**WORK TO COMPLETE:**
Where the data below has the string "field", return the whole line.

**RECORD EXTRACTS:**
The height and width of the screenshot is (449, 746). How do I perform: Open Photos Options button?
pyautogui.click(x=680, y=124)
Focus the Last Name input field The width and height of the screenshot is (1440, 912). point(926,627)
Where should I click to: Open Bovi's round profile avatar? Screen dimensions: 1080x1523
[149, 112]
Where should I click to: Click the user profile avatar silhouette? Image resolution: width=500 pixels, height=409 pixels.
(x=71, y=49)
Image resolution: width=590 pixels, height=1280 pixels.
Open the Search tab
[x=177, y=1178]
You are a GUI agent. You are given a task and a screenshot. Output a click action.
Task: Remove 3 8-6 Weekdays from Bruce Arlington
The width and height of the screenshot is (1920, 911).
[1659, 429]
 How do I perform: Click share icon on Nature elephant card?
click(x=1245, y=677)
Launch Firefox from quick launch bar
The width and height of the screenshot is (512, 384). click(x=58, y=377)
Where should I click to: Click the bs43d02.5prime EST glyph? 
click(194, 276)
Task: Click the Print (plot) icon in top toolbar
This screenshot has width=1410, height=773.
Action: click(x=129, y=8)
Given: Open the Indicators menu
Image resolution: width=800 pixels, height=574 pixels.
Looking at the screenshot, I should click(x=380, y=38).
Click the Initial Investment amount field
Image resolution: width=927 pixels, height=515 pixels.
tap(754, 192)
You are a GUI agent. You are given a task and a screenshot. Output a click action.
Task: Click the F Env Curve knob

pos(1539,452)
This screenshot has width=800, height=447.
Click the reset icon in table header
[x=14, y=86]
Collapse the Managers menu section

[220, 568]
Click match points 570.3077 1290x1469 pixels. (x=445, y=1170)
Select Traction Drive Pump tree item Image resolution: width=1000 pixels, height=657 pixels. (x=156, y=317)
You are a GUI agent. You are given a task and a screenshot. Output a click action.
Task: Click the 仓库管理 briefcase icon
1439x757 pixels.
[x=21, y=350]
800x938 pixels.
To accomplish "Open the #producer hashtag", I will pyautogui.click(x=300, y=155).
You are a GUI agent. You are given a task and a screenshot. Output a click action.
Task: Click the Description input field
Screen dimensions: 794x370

**SOLUTION TO THIS TASK:**
Focus the Last Name input field The width and height of the screenshot is (1440, 912). point(926,627)
Click the Initial Investment amount field
Task: Click the Description input field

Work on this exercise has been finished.